[Pixel coordinate grounding data]
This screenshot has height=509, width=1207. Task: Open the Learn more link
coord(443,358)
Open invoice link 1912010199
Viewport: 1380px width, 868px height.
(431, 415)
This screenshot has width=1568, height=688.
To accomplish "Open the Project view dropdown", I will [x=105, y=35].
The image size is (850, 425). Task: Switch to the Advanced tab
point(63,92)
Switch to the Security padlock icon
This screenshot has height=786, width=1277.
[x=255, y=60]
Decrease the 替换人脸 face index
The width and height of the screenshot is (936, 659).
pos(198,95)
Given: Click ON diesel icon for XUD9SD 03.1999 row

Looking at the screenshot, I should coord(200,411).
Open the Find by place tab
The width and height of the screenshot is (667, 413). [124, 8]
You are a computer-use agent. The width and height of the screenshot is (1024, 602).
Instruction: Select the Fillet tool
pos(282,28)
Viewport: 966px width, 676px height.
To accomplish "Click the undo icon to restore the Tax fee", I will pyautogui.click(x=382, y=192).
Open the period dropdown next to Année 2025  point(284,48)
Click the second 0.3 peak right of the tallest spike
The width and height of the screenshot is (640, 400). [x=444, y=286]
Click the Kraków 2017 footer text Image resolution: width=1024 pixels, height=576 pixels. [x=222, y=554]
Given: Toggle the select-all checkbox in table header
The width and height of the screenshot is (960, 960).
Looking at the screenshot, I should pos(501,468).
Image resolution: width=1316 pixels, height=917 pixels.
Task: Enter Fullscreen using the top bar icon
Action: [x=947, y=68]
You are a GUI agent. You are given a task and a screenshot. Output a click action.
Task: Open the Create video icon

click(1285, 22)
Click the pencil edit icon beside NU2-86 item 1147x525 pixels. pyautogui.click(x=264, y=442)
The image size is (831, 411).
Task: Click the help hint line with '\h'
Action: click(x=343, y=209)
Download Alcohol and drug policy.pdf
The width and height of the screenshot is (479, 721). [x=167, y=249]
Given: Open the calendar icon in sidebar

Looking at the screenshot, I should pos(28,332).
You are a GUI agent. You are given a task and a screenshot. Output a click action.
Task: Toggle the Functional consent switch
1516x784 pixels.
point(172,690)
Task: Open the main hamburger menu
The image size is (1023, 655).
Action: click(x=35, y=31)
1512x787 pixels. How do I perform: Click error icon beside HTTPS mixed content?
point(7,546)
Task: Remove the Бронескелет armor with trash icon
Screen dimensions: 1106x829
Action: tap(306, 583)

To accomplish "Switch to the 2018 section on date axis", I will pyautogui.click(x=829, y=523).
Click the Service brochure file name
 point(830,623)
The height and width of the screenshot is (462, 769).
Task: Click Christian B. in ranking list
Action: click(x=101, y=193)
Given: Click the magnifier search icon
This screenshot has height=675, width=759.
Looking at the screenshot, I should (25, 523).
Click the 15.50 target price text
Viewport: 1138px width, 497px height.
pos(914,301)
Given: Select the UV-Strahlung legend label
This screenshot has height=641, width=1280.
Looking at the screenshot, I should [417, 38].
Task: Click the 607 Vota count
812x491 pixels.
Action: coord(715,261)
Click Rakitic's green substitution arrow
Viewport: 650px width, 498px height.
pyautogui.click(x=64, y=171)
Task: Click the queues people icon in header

- EXERCISE
Each record must appear again, word for word.

- EXERCISE SOLUTION
This screenshot has height=509, width=1207. Task: Open the Learn more link
coord(443,358)
Open invoice link 1912010199
Viewport: 1380px width, 868px height.
(431, 415)
This screenshot has width=1568, height=688.
To accomplish "Open the Project view dropdown", I will [x=105, y=35].
The image size is (850, 425). Task: Switch to the Advanced tab
point(63,92)
Switch to the Security padlock icon
This screenshot has height=786, width=1277.
[x=255, y=60]
Decrease the 替换人脸 face index
The width and height of the screenshot is (936, 659).
pos(198,95)
Given: Click ON diesel icon for XUD9SD 03.1999 row

Looking at the screenshot, I should coord(200,411).
Open the Find by place tab
The width and height of the screenshot is (667, 413). [124, 8]
You are a computer-use agent. The width and height of the screenshot is (1024, 602).
Instruction: Select the Fillet tool
pos(282,28)
Viewport: 966px width, 676px height.
To accomplish "Click the undo icon to restore the Tax fee", I will pyautogui.click(x=382, y=192).
Open the period dropdown next to Année 2025  point(284,48)
Click the second 0.3 peak right of the tallest spike
The width and height of the screenshot is (640, 400). [x=444, y=286]
Click the Kraków 2017 footer text Image resolution: width=1024 pixels, height=576 pixels. [x=222, y=554]
Given: Toggle the select-all checkbox in table header
The width and height of the screenshot is (960, 960).
Looking at the screenshot, I should pos(501,468).
Image resolution: width=1316 pixels, height=917 pixels.
Task: Enter Fullscreen using the top bar icon
Action: [x=947, y=68]
You are a GUI agent. You are given a task and a screenshot. Output a click action.
Task: Open the Create video icon

click(1285, 22)
Click the pencil edit icon beside NU2-86 item 1147x525 pixels. pyautogui.click(x=264, y=442)
The image size is (831, 411).
Task: Click the help hint line with '\h'
Action: click(x=343, y=209)
Download Alcohol and drug policy.pdf
The width and height of the screenshot is (479, 721). [x=167, y=249]
Given: Open the calendar icon in sidebar

Looking at the screenshot, I should pos(28,332).
You are a GUI agent. You are given a task and a screenshot. Output a click action.
Task: Toggle the Functional consent switch
1516x784 pixels.
point(172,690)
Task: Open the main hamburger menu
The image size is (1023, 655).
Action: click(x=35, y=31)
1512x787 pixels. How do I perform: Click error icon beside HTTPS mixed content?
point(7,546)
Task: Remove the Бронескелет armor with trash icon
Screen dimensions: 1106x829
Action: tap(306, 583)

To accomplish "Switch to the 2018 section on date axis", I will pyautogui.click(x=829, y=523).
Click the Service brochure file name
 point(830,623)
The height and width of the screenshot is (462, 769).
Task: Click Christian B. in ranking list
Action: click(x=101, y=193)
Given: Click the magnifier search icon
This screenshot has height=675, width=759.
Looking at the screenshot, I should (25, 523).
Click the 15.50 target price text
Viewport: 1138px width, 497px height.
pos(914,301)
Given: Select the UV-Strahlung legend label
This screenshot has height=641, width=1280.
Looking at the screenshot, I should [417, 38].
Task: Click the 607 Vota count
812x491 pixels.
Action: coord(715,261)
Click Rakitic's green substitution arrow
Viewport: 650px width, 498px height.
pyautogui.click(x=64, y=171)
Task: Click the queues people icon in header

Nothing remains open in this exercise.